▸ Task to carry out
Count the lines in the records below that contain the word "pixels", and give only that count.

▸ Provided material
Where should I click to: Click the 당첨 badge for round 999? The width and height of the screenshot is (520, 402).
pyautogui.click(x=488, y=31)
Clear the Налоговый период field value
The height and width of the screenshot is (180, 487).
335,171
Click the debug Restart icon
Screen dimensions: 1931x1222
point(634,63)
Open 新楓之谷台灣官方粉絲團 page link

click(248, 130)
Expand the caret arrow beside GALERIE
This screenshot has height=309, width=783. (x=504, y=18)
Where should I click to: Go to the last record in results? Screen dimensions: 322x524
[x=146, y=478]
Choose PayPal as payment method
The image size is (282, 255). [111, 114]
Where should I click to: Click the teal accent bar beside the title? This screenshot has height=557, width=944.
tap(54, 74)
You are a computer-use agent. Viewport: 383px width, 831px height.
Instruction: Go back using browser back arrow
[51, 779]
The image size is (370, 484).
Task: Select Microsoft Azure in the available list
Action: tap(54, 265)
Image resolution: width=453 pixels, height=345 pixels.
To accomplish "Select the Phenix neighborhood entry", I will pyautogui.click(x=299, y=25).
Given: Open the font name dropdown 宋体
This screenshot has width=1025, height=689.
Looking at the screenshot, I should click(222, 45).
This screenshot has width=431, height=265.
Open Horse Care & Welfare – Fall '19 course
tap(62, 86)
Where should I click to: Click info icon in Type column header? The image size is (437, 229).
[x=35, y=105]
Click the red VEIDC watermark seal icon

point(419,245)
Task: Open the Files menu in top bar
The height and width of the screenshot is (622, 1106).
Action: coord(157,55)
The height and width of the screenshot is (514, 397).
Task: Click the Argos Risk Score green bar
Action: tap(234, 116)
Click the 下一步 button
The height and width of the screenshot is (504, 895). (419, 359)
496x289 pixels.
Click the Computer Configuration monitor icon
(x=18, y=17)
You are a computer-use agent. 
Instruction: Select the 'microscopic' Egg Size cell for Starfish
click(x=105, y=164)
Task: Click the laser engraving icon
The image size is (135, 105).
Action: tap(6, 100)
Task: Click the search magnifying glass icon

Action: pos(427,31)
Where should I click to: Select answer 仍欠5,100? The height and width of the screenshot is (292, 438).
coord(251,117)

▸ Your response
2